-- Brano citato --
=======
Per capire a che punto siamo sulla strada verso la transizione ecologica e circolare, Ecomondo rappresenta un punto di riferimento globale come luogo di confronto e di business, mostrando i progressi tecnologici di un’industria green che corre veloce. Alla fiera di Rimini, le quasi 500 ore di convegni e seminari spalmate tra il 26 e il 29 ottobre sono state aperte dal decennale appuntamento degli Stati Generali della Green Economy, in cui enti, istituzioni e organizzazioni si sono confrontati sulle urgenti questioni legate alle opportunità del PNRR e all’attesissima COP26 di Glasgow. “A Rimini possiamo osservare la transizione ecologica da vicino – ha esordito Edo Ronchi, presidente della Fondazione per lo Sviluppo Sostenibile, presentando la relazione sullo stato della Green economy italiana – Le parole d’ordine devono essere ambizione e alleanza tra istituzioni e cittadini”.
=======
-- Compito scritto A --
Elenca tutti gli eventi che il brano su Ecomondo cita per nome.
-- Compito scritto B --
Prosegui il brano su Ecomondo a partire dall'ultima frase riportata.

-- Materiale fornito --
=======
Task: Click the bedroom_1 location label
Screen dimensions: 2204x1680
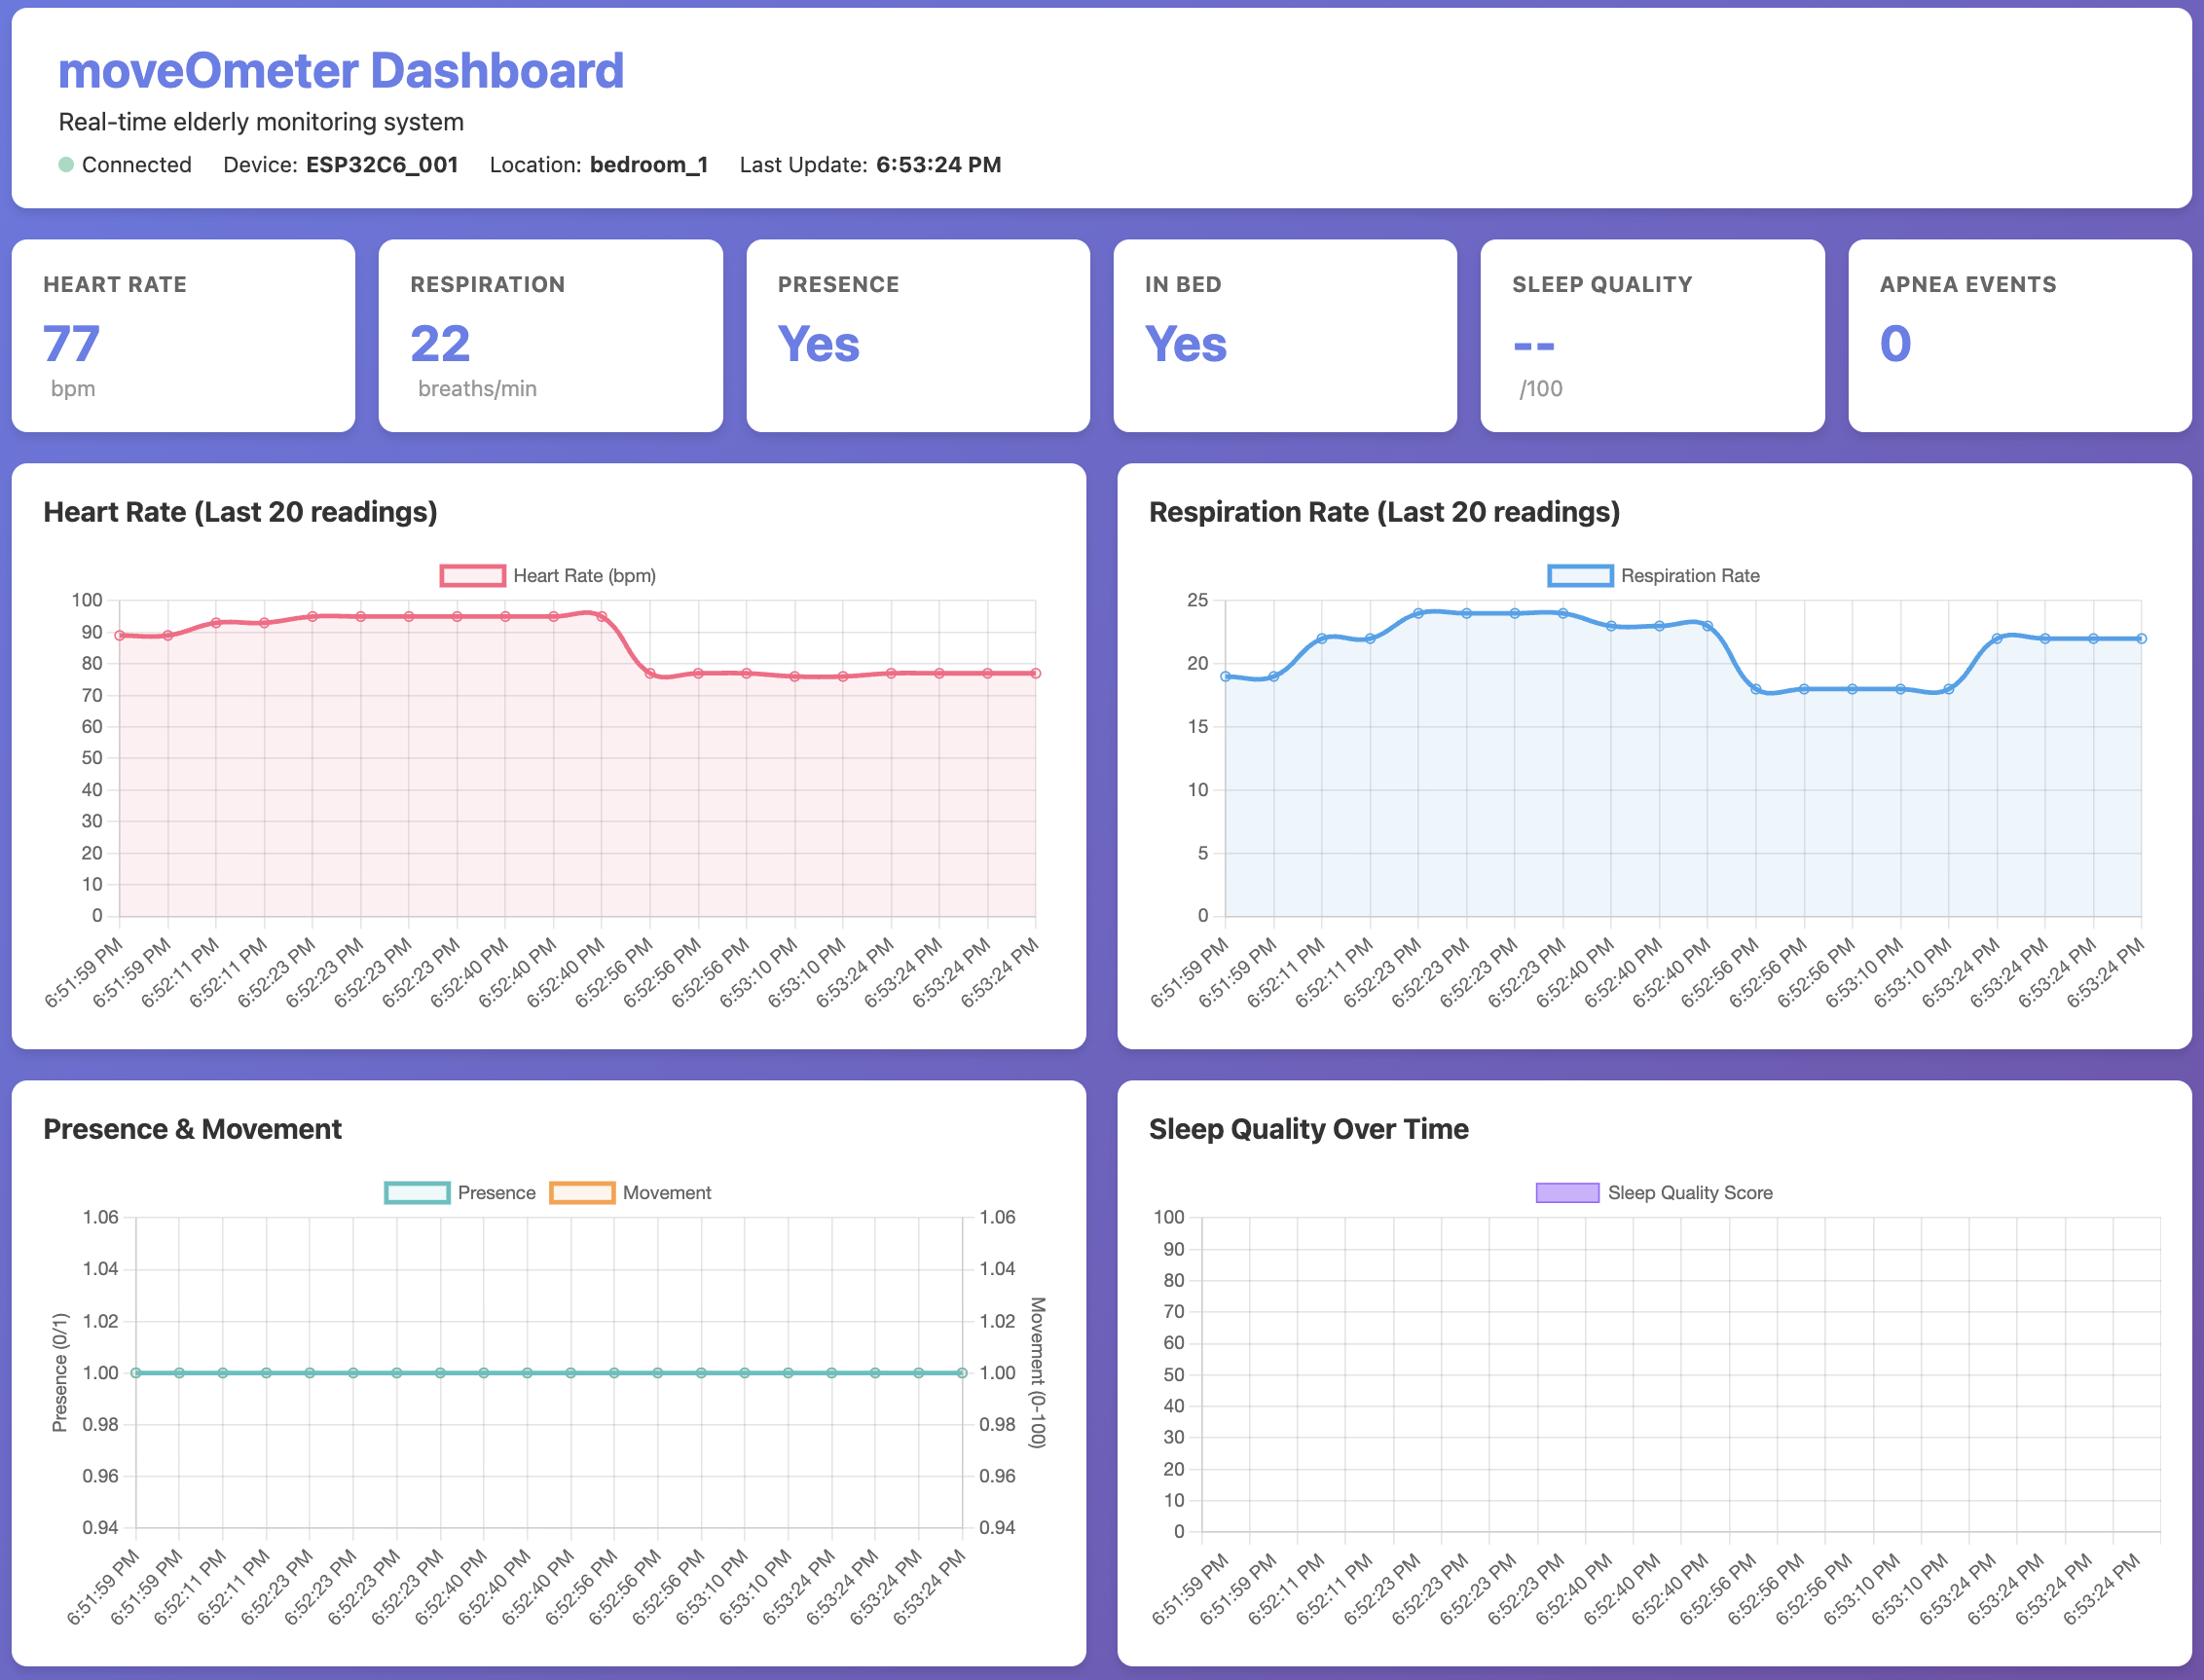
=======
-- Esito esercizio A --
- Ecomondo
- Stati Generali della Green Economy
- COP26 di Glasgow

-- Esito esercizio B --
La relazione sulla green economy

Il focus dell’approfondito report redatto dalla Fondazione per lo Sviluppo Sostenibile, riguarda il rapporto fra transizione ecologica e digitalizzazione, due pilastri del Green Deal europeo. Per accelerare la transizione verso un’economia climaticamente neutra, circolare e resiliente, la digitalizzazione ha il potere di facilitare la riduzione di emissioni gas serra nei diversi settori. Questo lo sa la Commissione europea che ha lanciato un progetto di monitoraggio delle performance di digitalizzazione dei Paesi membri attraverso il Digital Economy and Society Index. Per quanto riguarda skills digitali e utilizzo di rete, l’Italia mostra prestazioni molto al di sotto della media europea: facciamo meglio solo di Romania, Grecia e Bulgaria. Il PNRR italiano destina 13,3 miliardi alla digitalizzazione, in particolare nel settore produttivo, a cui si aggiungono altri 7 miliardi per lo sviluppo dell’economia circolare.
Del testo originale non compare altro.